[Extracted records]
◇ ◇ ◇ ◇

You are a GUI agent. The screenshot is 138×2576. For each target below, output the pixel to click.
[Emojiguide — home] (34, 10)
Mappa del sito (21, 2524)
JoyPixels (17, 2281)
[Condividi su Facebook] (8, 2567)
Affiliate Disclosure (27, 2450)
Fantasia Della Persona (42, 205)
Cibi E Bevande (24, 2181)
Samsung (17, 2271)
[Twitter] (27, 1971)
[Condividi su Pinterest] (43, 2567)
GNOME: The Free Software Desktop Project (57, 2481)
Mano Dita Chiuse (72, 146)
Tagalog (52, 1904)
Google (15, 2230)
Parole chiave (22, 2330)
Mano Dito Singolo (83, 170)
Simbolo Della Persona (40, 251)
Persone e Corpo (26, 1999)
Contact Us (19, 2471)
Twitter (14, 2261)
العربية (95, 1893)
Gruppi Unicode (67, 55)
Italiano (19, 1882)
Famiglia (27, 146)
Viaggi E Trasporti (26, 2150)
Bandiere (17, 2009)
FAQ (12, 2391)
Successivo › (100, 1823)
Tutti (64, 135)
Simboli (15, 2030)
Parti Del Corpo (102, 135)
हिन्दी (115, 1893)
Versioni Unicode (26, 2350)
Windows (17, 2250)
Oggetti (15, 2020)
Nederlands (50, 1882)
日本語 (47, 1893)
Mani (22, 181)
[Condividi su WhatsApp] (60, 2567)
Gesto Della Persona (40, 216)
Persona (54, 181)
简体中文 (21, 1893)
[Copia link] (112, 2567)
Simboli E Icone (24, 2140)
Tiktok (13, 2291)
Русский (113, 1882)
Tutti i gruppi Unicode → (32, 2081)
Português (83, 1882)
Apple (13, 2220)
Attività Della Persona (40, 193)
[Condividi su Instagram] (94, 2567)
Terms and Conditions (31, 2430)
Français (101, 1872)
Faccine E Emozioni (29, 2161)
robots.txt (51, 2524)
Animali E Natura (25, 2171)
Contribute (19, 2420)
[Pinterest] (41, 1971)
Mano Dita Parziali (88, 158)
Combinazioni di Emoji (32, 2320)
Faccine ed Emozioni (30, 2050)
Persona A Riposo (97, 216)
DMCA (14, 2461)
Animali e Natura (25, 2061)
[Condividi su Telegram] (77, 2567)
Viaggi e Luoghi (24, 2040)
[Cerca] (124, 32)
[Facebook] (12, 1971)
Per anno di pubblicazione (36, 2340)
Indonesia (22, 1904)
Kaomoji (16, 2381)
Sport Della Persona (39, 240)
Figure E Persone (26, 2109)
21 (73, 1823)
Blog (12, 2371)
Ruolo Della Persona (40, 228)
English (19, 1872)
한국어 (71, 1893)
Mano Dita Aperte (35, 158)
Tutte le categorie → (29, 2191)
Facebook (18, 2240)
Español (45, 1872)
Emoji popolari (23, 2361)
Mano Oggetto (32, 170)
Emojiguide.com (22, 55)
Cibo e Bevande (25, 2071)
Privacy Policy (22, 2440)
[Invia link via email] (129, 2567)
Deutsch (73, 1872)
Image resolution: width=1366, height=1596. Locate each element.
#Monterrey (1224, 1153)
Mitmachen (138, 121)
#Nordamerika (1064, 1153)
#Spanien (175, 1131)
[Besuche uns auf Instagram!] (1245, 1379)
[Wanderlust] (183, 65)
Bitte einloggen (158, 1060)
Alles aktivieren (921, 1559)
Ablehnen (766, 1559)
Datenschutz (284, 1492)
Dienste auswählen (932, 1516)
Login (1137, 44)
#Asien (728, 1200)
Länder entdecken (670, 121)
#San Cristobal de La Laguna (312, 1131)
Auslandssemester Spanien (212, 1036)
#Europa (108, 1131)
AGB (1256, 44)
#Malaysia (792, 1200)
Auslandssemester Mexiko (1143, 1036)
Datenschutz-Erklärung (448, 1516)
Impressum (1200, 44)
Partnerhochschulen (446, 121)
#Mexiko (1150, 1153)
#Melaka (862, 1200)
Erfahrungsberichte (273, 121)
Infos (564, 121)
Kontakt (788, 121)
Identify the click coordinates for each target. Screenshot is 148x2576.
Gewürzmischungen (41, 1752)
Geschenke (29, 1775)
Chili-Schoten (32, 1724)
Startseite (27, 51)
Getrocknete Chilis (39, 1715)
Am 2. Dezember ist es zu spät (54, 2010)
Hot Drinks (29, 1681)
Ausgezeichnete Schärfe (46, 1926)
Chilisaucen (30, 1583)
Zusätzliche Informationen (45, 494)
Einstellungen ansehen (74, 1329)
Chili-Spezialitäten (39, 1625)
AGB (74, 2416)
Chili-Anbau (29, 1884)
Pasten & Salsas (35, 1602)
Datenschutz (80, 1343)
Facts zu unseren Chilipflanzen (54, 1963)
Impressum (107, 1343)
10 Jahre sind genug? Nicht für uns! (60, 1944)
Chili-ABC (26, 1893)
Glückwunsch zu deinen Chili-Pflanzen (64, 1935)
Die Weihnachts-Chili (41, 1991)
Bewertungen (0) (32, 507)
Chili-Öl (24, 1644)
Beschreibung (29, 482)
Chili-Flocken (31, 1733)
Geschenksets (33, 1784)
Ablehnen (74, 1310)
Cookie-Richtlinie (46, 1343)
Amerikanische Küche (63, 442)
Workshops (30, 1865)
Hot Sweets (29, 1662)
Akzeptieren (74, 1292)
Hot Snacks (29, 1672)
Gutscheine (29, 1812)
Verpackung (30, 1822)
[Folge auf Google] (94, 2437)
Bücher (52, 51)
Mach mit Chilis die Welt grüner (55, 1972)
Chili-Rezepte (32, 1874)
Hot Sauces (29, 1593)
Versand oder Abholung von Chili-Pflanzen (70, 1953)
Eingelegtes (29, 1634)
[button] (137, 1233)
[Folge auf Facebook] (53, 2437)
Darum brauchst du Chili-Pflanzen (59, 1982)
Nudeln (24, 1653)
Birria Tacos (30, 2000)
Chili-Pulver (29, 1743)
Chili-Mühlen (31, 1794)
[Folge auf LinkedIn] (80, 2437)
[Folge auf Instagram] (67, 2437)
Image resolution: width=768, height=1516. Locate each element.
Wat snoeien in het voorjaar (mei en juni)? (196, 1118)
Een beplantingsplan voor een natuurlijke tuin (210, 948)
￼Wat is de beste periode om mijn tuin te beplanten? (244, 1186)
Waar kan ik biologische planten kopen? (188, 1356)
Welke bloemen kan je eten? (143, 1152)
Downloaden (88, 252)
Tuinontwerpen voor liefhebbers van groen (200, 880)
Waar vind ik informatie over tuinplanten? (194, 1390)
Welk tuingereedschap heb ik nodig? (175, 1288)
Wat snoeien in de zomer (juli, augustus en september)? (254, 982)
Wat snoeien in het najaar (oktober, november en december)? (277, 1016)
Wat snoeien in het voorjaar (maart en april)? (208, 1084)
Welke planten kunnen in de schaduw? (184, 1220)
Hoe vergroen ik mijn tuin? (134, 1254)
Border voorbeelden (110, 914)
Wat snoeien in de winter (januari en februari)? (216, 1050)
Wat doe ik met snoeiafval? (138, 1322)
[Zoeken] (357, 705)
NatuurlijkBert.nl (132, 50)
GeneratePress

◇ ◇ ◇ ◇

> [What to work on]:
Work from the entries above. Set down exactly and only the lines from the line with "Ausgezeichnete Schärfe (46, 1926)" to the line with "Downloaden (88, 252)", both included, and leave the pictures out.

> [Task output]:
Ausgezeichnete Schärfe (46, 1926)
Chilisaucen (30, 1583)
Zusätzliche Informationen (45, 494)
Einstellungen ansehen (74, 1329)
Chili-Spezialitäten (39, 1625)
AGB (74, 2416)
Chili-Anbau (29, 1884)
Pasten & Salsas (35, 1602)
Datenschutz (80, 1343)
Facts zu unseren Chilipflanzen (54, 1963)
Impressum (107, 1343)
10 Jahre sind genug? Nicht für uns! (60, 1944)
Chili-ABC (26, 1893)
Glückwunsch zu deinen Chili-Pflanzen (64, 1935)
Die Weihnachts-Chili (41, 1991)
Bewertungen (0) (32, 507)
Chili-Öl (24, 1644)
Beschreibung (29, 482)
Chili-Flocken (31, 1733)
Geschenksets (33, 1784)
Ablehnen (74, 1310)
Cookie-Richtlinie (46, 1343)
Amerikanische Küche (63, 442)
Workshops (30, 1865)
Hot Sweets (29, 1662)
Akzeptieren (74, 1292)
Hot Snacks (29, 1672)
Gutscheine (29, 1812)
Verpackung (30, 1822)
[Folge auf Google] (94, 2437)
Bücher (52, 51)
Mach mit Chilis die Welt grüner (55, 1972)
Chili-Rezepte (32, 1874)
Hot Sauces (29, 1593)
Versand oder Abholung von Chili-Pflanzen (70, 1953)
Eingelegtes (29, 1634)
[button] (137, 1233)
[Folge auf Facebook] (53, 2437)
Darum brauchst du Chili-Pflanzen (59, 1982)
Nudeln (24, 1653)
Birria Tacos (30, 2000)
Chili-Pulver (29, 1743)
Chili-Mühlen (31, 1794)
[Folge auf LinkedIn] (80, 2437)
[Folge auf Instagram] (67, 2437)
Image resolution: width=768, height=1516. Locate each element.
Wat snoeien in het voorjaar (mei en juni)? (196, 1118)
Een beplantingsplan voor een natuurlijke tuin (210, 948)
Wat is de beste periode om mijn tuin te beplanten? (244, 1186)
Waar kan ik biologische planten kopen? (188, 1356)
Welke bloemen kan je eten? (143, 1152)
Downloaden (88, 252)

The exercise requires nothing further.